MAPs versus margins


The news that another web-based catering equipment distributor has gone to the wall was met with little surprise by commentators on this very website.

Birmingham-based Mansons Catering Equipment is due to be dissolved after a members and creditors meeting scheduled on 8 May.

But this announcement prompted a wider debate on the merits of minimum advertised pricing (MAP) to maintain margins – the very issue that is currently being investigated by the Competition and Markets Authority.

Story continues below

“They [online catering equipment suppliers] are all competing against each other on price. Something has got to give,” said David Carslaw, director of Comcat Engineering.

A commentator who identified himself as Paul Grant agreed: “Working for tiny margins will eventually end in tears. Maybe minimum advertised pricing is the way forward!” An anonymous poster added that all brands implement MAPs stringently in the US.

Malcolm Morris of manufacturer Trak Hupfer weighed into the debate, writing: “The end user needs to be paying more. It’s the manufacturers that can do more to protect the ‘bricks and mortar’ dealers’ profits. The trade is being led from the wrong end. Who is wagging the tail these days?”

Paul Grant responded by saying: “Manufacturers have tried to help the responsible dealers who have the overheads related to showrooms, on the road representation, customer service etc by trying to implement MAP.

“Unfortunately, the CMA believes this could be considered as a form of price fixing! Maybe Malcolm can suggest other ways that manufacturers can help? Refusing credit accounts doesn’t help if an online dealer is happy to pay pro forma.”

A commentator from an equipment importer who wanted to remain unidentified added: “It’s only those willing to work on incredibly small margins (sometimes as little as 2%) that have the problem with MAP pricing.

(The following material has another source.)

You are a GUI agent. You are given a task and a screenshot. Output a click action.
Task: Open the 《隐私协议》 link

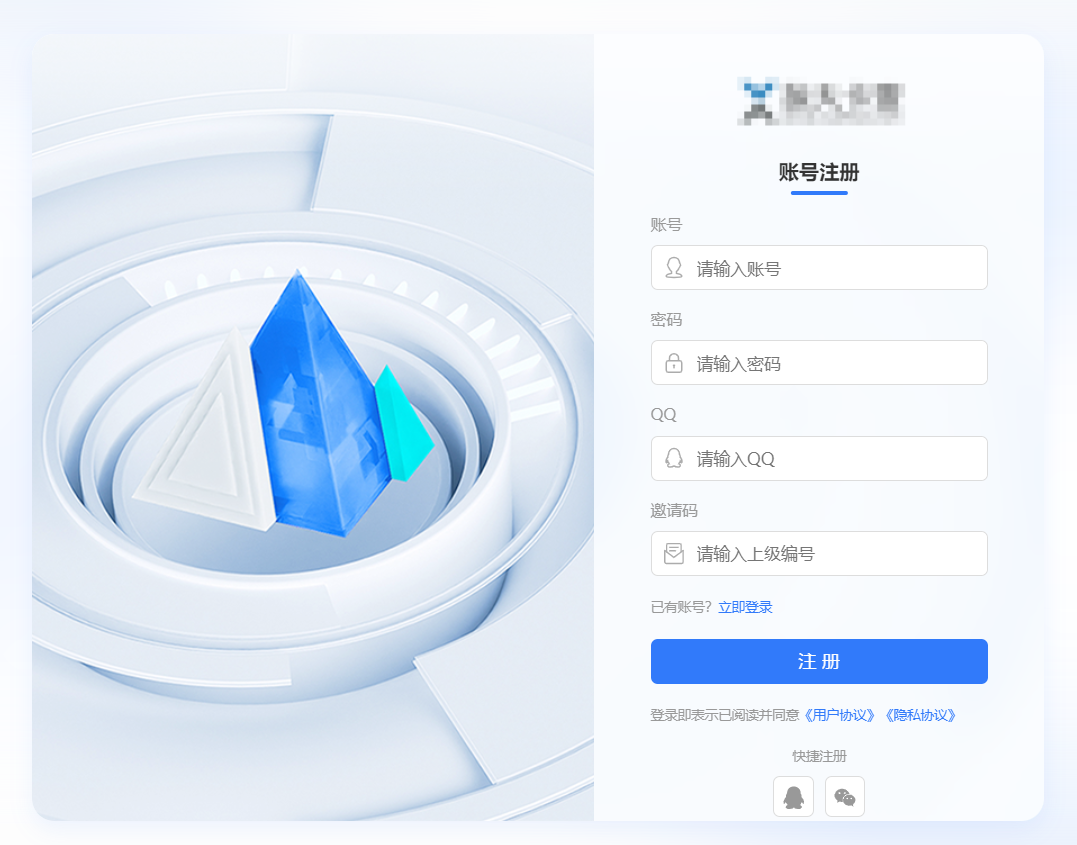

“Those who have more of a service to offer, other than shifting a box, want and need to earn more than what the box is worth and are generally better customers to suppliers and manufacturers.

“It’s very challenging for manufacturers and suppliers to implement a MAP policy without the legal blurb being blurted out! We welcome any suggestions on how we can legally and effectively set such structures.”

Stefan Szoka, sales manager at distributor, Bartlett, advised: “The answer is quite simple. If suppliers gave the bedroom internet companies a small discount and a higher discount to dealers with engineers etc., the problem is solved and legal. Otherwise in a few years there will be no engineers left. No margin left to train or employ them.”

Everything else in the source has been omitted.